Set of tasks.
a - Condense the paragraph of the paper summary that begins "By replacing the common linear interpolation" into a shorter version that keeps its main facts.
b - Repeat word for word the passage of the paper summary from "By replacing the" up to and including "comparable to Siren.".
* Start Reading passage *
\(\partial^\infty\)-Grid: A Neural Differential Equation Solver with Differentiable Feature Grids¶

Conference: ICLR 2026
OpenReview: https://openreview.net/forum?id=7G0L4cj452
Code/Project Page: https://4dqv.mpi-inf.mpg.de/DInf-Grid/
Area: Physics-Informed Machine Learning / Neural Fields / PDE Solving
Keywords: Neural Differential Equation Solver, Feature Grid, Radial Basis Function Interpolation, High-Order Differentiability, Multi-Resolution Grid, PINN

TL;DR¶

By replacing the common linear interpolation in feature grids with infinitely differentiable Radial Basis Function (RBF) interpolation, fast grid representations—originally designed for "signal fitting"—can stably compute high-order derivatives for the first time. This reduces the training time for solving differential equations such as Poisson, Helmholtz, and Kirchhoff-Love from hours to seconds or minutes (5–20× acceleration) with accuracy comparable to Siren.
* End Reading passage *
* Start Provided records *
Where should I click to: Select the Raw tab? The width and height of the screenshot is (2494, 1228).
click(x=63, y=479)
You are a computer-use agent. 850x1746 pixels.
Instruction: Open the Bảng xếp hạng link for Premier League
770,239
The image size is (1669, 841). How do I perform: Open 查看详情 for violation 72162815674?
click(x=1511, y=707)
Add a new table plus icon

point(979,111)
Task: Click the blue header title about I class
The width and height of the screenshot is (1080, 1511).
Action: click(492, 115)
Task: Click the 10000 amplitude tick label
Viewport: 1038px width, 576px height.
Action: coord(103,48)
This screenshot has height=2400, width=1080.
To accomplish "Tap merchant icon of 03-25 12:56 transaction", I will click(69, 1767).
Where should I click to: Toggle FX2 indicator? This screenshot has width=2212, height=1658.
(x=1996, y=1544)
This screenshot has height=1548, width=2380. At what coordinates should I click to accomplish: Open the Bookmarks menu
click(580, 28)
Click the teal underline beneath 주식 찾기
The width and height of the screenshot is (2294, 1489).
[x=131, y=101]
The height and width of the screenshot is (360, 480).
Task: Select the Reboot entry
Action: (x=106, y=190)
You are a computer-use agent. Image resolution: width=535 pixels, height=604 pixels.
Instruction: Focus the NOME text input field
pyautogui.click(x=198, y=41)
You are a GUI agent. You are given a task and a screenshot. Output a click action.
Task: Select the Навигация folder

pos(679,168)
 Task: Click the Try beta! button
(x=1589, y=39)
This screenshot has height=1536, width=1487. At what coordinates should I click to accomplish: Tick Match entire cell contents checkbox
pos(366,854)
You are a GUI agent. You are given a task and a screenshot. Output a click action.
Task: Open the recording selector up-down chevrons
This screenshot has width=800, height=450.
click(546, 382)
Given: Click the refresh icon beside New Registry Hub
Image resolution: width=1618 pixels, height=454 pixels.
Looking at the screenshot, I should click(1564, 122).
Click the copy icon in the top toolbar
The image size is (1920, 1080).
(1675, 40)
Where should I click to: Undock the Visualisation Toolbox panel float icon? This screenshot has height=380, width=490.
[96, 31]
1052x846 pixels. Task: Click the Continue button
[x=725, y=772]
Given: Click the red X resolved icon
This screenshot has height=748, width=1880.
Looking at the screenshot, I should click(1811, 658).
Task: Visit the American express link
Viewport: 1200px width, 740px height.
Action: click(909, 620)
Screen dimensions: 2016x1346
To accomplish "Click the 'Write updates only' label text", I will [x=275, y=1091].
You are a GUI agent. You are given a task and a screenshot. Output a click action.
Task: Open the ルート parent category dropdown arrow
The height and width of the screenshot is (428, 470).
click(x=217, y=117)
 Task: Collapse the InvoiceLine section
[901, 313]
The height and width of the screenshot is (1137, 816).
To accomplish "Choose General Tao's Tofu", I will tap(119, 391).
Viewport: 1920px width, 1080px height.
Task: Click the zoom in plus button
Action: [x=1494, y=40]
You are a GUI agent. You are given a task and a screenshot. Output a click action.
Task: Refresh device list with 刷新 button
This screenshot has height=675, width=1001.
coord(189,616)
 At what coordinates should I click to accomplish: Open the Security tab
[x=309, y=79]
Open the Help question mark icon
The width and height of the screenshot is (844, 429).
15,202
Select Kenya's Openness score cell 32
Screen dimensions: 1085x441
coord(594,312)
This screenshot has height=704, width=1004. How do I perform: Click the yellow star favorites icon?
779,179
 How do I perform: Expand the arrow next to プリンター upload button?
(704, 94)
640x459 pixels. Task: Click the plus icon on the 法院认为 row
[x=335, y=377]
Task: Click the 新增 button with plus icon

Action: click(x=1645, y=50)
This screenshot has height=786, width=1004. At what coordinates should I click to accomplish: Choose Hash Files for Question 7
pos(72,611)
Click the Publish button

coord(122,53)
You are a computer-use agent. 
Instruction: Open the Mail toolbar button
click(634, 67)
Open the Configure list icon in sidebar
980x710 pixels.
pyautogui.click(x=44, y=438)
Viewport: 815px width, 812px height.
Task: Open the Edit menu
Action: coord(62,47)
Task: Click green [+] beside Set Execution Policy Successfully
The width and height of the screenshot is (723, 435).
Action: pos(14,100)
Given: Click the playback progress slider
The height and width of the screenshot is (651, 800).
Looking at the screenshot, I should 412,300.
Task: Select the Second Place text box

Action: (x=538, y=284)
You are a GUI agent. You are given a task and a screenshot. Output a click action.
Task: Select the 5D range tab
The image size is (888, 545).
* End Provided records *
Solution list.
a - Swapping linear interpolation in feature grids for infinitely differentiable Radial Basis Function (RBF) interpolation lets fast grid representations, originally built for signal fitting, stably compute high-order derivatives for the first time. Training to solve differential equations such as Poisson, Helmholtz, and Kirchhoff-Love drops from hours to seconds or minutes (5–20× faster), with accuracy comparable to Siren.

b -
By replacing the common linear interpolation in feature grids with infinitely differentiable Radial Basis Function (RBF) interpolation, fast grid representations—originally designed for "signal fitting"—can stably compute high-order derivatives for the first time. This reduces the training time for solving differential equations such as Poisson, Helmholtz, and Kirchhoff-Love from hours to seconds or minutes (5–20× acceleration) with accuracy comparable to Siren.